Antonio Vivaldi / José Montalvo

  • Grand Théâtre
  • Tarif A

Les Rendez-Vous Chorégraphiques de Sceaux
Nouvelle création

Chorégraphie : José Montalvo
À partir des « Quatre saisons » de Antonio Vivaldi

Pièce pour 16 danseurs
Jankélévitch écrit : « Chaque année sans se lasser le merveilleux printemps raconte à nouveau l’histoire de cette résurrection [...] Comment tant de déceptions, tant d’échecs, tant d’hivers, n’ont-ils pas dégouté Avril de rhabiller les arbres que la saison de la méfiance et de l’étroitesse a déshabillé ? [...] Le mystère vernal est la figure cosmique, annuelle, saisonnière, de notre propre destin »
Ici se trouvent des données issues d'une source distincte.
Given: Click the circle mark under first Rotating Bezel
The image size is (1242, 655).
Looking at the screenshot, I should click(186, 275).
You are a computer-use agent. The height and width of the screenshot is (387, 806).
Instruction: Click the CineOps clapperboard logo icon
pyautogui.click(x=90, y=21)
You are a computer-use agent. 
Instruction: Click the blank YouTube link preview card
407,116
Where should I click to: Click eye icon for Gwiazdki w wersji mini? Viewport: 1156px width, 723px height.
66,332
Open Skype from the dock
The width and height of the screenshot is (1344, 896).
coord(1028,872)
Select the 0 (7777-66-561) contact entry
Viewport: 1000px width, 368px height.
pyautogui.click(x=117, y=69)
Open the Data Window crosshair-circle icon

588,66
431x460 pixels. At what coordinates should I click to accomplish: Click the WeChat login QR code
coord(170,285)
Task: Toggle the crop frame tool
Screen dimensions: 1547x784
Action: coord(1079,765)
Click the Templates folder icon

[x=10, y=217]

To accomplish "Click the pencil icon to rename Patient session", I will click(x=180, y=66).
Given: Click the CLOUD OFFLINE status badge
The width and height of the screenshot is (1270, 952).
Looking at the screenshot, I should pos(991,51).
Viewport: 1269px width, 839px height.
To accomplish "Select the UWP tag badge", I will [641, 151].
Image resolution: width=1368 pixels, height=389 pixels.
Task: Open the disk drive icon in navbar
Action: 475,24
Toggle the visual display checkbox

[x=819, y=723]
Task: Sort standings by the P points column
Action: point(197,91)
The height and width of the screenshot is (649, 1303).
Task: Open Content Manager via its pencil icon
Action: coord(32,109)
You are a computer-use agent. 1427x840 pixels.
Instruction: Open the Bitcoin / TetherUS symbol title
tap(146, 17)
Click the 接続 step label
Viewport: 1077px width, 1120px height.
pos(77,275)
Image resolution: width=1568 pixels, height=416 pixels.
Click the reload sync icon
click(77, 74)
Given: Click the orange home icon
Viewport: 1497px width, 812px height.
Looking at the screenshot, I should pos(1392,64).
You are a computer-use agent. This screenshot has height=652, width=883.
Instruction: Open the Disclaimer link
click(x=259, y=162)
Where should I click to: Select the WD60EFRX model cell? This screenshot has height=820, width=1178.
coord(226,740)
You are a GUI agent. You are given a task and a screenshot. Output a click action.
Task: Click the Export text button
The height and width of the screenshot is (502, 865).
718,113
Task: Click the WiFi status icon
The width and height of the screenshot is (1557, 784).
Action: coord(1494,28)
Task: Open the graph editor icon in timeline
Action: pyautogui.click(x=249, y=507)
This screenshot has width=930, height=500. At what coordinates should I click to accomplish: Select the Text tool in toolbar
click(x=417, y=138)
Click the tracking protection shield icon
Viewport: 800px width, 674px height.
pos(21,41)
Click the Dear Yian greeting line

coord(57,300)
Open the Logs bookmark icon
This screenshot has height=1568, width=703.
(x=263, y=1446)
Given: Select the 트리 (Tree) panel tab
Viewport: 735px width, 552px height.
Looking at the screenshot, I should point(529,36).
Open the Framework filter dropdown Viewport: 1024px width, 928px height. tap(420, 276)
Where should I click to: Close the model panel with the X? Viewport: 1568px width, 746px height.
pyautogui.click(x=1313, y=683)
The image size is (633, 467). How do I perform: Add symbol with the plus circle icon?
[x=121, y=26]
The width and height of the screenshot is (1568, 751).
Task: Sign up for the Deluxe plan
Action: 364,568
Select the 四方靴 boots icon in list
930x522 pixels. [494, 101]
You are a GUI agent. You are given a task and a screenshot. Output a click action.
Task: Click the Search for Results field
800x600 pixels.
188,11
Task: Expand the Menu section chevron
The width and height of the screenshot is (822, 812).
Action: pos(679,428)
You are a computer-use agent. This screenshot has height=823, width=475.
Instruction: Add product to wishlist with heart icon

« Les théories sont grises, mais les feuilles sont toujours vertes »

Goethe


La création artistique a toujours quelque chose d’une aventure. À plus d’un an de la création, Il y a encore beaucoup de flous, de zones d’indécision ou d’obscurité. Tout peut bouger. Pour moi, elle ne s’effectue pas comme le simple déroulement de quelque chose qui aurait été préalablement pensé et prévu dans ses moindres détails. Une pièce débute par un désir, une force, une énergie qui me permettent de repartir, de recommencer, de renaitre porté par un irrésistible et mystérieux désir de mieux s’enraciner dans la vie même. « Le mystère vernal est la figure cosmique, annuelle, saisonnière, de notre propre destin. » J’ai bien une idée de projet au moment de commencer mais elle se transforme tout le temps. Gloria se fait en se développant dans une sorte de dialectique du prévu et de l’imprévu. Elle se métamorphose tout le temps.

Qui est Gloria ?
La tenancière passionnée d’un cabaret onirique, qui s’appelle pour le moment « L’auberge espagnole », il pourra aussi s’appeler « Le cabaret voltaire ». Espace cosmopolite, il célèbrerait la vie et son élan nés de l’hybridation, du mélange, de la transformation issue des combinaisons nouvelles et inattendues entre les êtres humains, entre les cultures, les idées, les danses, les chansons et les musiques.
Ce lieu serait porteur d’un chant d’amour, réjoui de la joyeuse batardisation qui est en nous.
Il serait fréquenté par des personnages extravagants comme autant de repères autour desquels j’aimerais construire ma pièce et faire danser le ballet du monde.
Face au chaos écologique annoncé, face à la violence, à la terreur, à la cupidité aveugle, à l’exclusion, à la marchandisation à tout-va, Gloria porte en elle une utopie, une naïveté, un antidote qui pour moi reste fécond.
À ces désastres annoncés, le salut, s’il est possible, vient de l’art et de l’émotion, il passe par la prise de conscience de notre responsabilité, de la nécessité de notre engagement sous l’étendard de la beauté du monde.
Baudelairienne, artiste sorcière, fée, joueuse, Gloria est persuadée que le mal se fait sans effort, naturellement, par fatalité, le bien, au contraire, s’accomplissant au travers de l’art. Par la création artistique, la réalité acquiert de nouvelles dimensions, l’univers gagne en splendeurs et en richesses.
Et Gloria de nous inviter à nous enivrer de vin, de poésie, de danse, de musique, de théâtre ou de vertu, à notre guise, mais surtout de nous enivrer.
Chaque femme, chaque homme peut trouver dans le parcours de Gloria, tant d’enjeux de sa propre vie.